Flow batteries are top candidates for storing energy from intermittent sources such as solar and wind. A key step in advancing them to a commercially viable level is developing a more efficient, robust and cost-effective membrane that separates the positively charged anode and the negatively charged cathode. This membrane regulates the flow of ions through the system, ensuring battery safety and performance.
In seawater desalination, membranes offer a paradigm shift from the conventional, energy-intensive method of distilling by boiling. Membranes could separate water from salt ions or any other impurities and provide fresh water in a much more efficient and affordable way.
Four billion people–around half the global population–experience water scarcity at least once a month.
“There’s just not enough fresh water, whether it’s for drinking, for agriculture or for energy applications. This problem is going to keep getting worse as the population grows,” Kamcev said. “Seawater makes up 98% of the water that’s available on the planet, but you can’t directly use it for drinking or for cooling power plants, let’s say, because it contains too many salts or dissolved chemical species. So we need to find ways to purify it.”

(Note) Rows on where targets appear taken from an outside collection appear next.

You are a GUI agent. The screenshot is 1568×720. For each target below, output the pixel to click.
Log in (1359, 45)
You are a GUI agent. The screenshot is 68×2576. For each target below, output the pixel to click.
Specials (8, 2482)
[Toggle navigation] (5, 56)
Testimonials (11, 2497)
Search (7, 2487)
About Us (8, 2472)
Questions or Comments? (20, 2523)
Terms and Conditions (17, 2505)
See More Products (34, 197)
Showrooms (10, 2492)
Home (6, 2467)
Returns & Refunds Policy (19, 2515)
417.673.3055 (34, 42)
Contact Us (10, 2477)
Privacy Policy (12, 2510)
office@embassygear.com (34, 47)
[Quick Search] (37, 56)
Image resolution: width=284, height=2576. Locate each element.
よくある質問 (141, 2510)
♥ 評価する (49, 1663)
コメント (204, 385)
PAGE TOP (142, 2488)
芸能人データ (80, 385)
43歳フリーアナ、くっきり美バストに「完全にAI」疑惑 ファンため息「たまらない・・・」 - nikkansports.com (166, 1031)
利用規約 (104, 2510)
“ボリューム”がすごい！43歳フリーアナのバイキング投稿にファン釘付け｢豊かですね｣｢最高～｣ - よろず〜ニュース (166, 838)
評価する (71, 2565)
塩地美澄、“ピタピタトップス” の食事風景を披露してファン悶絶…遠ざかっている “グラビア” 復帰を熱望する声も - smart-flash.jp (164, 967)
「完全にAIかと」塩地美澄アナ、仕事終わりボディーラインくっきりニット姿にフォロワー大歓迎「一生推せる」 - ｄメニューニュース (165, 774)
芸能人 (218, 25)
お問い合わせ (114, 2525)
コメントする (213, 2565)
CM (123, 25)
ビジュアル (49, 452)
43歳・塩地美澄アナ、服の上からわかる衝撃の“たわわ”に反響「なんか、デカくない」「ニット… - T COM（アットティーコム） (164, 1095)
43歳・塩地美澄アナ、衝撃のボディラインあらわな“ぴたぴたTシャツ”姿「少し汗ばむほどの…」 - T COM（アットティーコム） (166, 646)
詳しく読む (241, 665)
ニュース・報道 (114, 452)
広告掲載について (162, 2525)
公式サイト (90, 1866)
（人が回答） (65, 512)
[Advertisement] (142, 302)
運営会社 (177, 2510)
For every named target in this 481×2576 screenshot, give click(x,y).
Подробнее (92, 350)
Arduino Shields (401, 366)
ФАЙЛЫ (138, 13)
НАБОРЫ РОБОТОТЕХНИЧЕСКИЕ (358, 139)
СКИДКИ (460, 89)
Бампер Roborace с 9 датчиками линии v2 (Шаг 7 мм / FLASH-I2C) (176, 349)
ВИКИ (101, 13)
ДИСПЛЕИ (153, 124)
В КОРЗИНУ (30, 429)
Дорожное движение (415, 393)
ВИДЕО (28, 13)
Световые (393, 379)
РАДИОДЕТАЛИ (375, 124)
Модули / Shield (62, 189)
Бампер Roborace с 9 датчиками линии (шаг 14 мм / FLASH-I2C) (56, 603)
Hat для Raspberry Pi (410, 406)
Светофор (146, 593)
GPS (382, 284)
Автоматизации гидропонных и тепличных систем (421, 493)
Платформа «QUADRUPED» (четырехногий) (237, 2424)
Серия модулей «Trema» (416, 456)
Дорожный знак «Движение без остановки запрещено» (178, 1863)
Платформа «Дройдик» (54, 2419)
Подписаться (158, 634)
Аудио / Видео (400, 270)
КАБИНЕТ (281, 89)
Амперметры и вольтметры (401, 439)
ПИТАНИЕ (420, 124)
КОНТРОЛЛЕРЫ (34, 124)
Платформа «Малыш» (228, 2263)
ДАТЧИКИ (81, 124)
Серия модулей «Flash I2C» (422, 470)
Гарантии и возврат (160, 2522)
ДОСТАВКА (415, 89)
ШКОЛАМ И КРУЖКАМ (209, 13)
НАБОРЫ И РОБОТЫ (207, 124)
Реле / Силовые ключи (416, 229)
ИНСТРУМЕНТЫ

Kamcev and Díaz developed new approaches to measure and then control the properties of these membranes and they’ve applied for several patents. Their work provides a sophisticated knob that lets researchers fine-tune a membrane’s capabilities to whatever job it needs to do. Their hope is that it leads to cheaper and more energy-efficient solutions that could benefit developing and developed countries alike, Kamcev says, because water and energy needs are linked in today’s economy.
For Díaz, these are small steps closer to the boyhood dream he had for himself and now holds for his homeland.